I have been writing about The Walking Dead for many years now, but long before the AMC series, I was a massive fan of zombie movies. A decade after The Walking Dead inspired dozens of new zombies series and then seemingly consumed them all, I remain — as ever — a huge fan of the genre. Save for Netflix’s phenomenal Black Summer, however, not a lot of zombie TV shows have broken through in recent years. Nevertheless, one rises above them all: Kingdom.
Like The Walking Dead, Kingdom is also based on a comic book, Kim Eun-Hee’s Kingdom of the Gods, but unlike the Virginia set series and its Texas based spin-off, Fear the Walking Dead, Kingdom is set in Korea during the Joseon period — in the 1600s, to be exact. Kingdom is Netflix’s first original Korean series, and it is stunningly good. Like the best zombie movies and television series, Kingdom would be good even without the zombies. It’s a show about class, about corruption, and about a kingdom’s inability to stop the deadly spread of a disease (some of these themes may sound familiar right now).
The backdrop of Kingdom is this: There are rumors that the King of Joseon is dead, and as these rumors spread, there’s a call to crown his successor, Lee Chang (Ju Ji-hoon). Inside the palace, however, others who want to bypass the Crown Prince and install their own king (a baby soon to be born) manage to keep the King “alive” by feeding him a plant, which turns him into a ferocious zombie. After someone in a poor town uses an infected person as meat in a soup, the outbreak spreads from the King to that small village. Ultimately, the Crown Prince, along with his guard, a warrior, and a doctor, fight to protect the townspeople from the zombies while also protecting themselves from the palace’s corrupt forces.
After the opening episode lays the foundation, Kingdom is a dense and briskly-paced series, but it is something that a lot of zombie series aren’t anymore: terrifying. The zombies are the fast-moving, Zack Snyder Dawn of the Dead variety — feral, ferocious creatures that spring and jump and travel in large hordes. However, unlike most zombies, these lay dormant during the day, and they hide in packs underneath houses.

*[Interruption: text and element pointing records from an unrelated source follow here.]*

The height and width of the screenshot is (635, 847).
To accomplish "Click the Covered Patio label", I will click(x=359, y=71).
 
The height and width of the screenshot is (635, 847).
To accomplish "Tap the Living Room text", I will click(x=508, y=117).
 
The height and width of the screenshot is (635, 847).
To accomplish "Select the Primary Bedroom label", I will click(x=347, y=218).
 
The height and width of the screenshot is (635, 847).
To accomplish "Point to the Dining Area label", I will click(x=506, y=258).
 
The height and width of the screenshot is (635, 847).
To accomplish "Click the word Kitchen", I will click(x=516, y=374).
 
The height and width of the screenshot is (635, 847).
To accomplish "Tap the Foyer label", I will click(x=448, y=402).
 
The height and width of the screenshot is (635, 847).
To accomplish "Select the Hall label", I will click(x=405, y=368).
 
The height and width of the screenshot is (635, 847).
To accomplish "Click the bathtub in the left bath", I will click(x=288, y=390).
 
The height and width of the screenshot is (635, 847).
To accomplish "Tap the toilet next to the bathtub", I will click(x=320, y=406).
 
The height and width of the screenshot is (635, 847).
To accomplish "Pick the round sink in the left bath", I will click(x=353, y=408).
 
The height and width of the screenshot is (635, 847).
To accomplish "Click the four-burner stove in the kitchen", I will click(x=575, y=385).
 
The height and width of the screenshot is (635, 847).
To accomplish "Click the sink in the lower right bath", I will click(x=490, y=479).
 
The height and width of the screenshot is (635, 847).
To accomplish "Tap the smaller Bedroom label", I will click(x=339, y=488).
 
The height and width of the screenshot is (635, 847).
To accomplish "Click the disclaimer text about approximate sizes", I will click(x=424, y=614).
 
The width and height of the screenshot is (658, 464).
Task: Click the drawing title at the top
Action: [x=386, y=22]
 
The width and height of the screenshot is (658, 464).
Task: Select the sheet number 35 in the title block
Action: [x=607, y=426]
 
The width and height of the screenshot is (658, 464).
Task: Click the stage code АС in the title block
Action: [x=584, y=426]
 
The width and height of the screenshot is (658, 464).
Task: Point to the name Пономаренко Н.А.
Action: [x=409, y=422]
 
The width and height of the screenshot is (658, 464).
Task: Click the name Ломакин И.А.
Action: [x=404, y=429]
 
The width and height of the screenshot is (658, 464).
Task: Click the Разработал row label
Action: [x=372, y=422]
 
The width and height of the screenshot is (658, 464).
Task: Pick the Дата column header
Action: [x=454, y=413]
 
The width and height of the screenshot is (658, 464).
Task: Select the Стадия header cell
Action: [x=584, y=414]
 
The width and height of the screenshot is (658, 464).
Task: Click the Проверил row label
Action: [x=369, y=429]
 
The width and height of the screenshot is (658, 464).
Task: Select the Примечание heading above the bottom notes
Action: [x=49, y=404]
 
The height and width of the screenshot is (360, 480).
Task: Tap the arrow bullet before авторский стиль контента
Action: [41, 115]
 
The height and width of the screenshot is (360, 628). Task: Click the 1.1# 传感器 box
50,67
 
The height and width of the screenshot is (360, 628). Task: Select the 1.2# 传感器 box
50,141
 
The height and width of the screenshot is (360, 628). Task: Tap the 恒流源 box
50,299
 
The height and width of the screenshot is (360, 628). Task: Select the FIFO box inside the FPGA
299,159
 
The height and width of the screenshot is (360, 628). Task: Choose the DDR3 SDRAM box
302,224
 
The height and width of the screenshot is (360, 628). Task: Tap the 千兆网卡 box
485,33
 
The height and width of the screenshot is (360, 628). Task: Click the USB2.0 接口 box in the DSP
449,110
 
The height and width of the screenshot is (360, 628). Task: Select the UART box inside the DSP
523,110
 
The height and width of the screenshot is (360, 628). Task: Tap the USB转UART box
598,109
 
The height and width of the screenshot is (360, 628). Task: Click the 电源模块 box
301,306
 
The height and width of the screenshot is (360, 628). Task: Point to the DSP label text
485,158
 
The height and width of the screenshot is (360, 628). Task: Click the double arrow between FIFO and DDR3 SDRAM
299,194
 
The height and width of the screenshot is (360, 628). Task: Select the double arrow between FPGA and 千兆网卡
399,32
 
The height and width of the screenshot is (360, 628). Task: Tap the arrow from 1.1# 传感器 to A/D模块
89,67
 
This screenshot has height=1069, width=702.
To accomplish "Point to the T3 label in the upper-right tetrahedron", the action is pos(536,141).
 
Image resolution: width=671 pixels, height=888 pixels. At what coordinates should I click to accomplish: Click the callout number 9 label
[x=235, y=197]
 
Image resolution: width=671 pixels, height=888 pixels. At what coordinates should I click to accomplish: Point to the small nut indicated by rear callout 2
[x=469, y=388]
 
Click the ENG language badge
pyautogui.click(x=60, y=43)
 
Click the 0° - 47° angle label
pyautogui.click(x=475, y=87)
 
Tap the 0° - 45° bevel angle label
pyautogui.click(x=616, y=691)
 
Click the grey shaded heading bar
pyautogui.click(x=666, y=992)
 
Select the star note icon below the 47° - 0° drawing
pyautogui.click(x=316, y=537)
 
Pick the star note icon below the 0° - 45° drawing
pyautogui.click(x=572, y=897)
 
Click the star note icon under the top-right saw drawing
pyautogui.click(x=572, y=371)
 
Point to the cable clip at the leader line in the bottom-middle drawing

Somehow, they are almost more terrifying during while they are harmless and asleep. However, as scary as Kingdom can be, it can also be brilliantly funny, not just in terms of the characters, but in the physical actions of the zombies, too.
Thematically, like Bong Joon Ho’s Parasite, Kingdom explores class inequities, and while the series itself is about a zombie outbreak, it’s based on an actual plague during the Joseon dynasty that killed tens of thousands of people, a period in which the powerful presumably trampled upon those without it. What is also remarkable — and in some ways seems to mirror our current environment — is that even as the disease spreads, the politicians continue to brazenly vie for more power as thousands beneath them die.
Politics aside, however, Kingdom is terrific, terrifying, occasionally funny, and always entertaining zombie series. Especially for those of us who have gone six weeks without our The Walking Dead fix, this Netflix series perfectly fits the bill.